At the same time, with Federal Reserve Chair Janet Yellen having recently referred to a December rate hike as a ‘’live possibility,’ the probability of hike in the Fed Funds rate by the end of the year has jumped from 30 percent three weeks ago to 56 percent today in the eyes of the futures market.
The benchmark 30-year rate, which hit an all-time low of 3.31 percent in November 2012 and a three-year high of 4.58 percent in August 2013, has averaged around 6.7 percent over the past two decades.
Many believe SF prices will flatten and then start up again in the spring.
I am an outlier on this. I think they will flatten, pull back some (not a lot) and stay relatively flat for awhile.
SF is one of just a handful of cities at historic low affordability levels and, if rates go up, that increase will make SF even less affordable.
On a side note, a local Caldwell Banker realtor sends me a home price update each month. A CB algorithm which is based on comps I’m sure. For the first time in years it dropped. The estimated price range of my home. By a small amount. Just 25K, but that was interesting.

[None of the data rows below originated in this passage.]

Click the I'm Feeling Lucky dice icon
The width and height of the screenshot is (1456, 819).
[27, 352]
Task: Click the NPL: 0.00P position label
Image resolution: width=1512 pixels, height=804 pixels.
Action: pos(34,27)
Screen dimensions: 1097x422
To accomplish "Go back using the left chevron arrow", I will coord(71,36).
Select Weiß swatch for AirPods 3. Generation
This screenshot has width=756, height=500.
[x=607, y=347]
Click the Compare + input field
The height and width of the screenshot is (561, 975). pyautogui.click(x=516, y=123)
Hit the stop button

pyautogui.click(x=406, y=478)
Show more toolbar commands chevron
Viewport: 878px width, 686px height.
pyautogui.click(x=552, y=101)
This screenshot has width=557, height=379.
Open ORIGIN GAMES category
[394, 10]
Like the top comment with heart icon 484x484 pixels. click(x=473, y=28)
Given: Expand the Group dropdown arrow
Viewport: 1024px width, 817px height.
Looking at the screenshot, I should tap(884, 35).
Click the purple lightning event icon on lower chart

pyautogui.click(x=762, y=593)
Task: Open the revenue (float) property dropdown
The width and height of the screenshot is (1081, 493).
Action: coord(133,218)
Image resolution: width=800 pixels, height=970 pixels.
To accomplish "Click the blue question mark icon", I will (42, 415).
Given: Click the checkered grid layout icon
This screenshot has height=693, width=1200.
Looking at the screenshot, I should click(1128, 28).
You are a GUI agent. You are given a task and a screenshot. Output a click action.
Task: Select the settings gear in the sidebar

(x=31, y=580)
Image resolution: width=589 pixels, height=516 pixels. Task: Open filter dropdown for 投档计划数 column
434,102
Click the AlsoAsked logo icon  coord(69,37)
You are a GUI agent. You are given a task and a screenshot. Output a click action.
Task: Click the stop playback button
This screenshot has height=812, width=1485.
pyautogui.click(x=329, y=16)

Ya keep forgetting, expensive prime areas decouple (to a certain extent) from a typical affordability matrix. Why? 1- you have many move up buyers who already have a lot of equity here. 2- cash foreign buyers. 3- tech money (not only start up lottery winners, but also stock options in large firms). 4- world class destinations attracts those with money from all over the country to move here.
All these factors add up. This ain’t no working class town no more, where the prevailing wage reflects the average home price.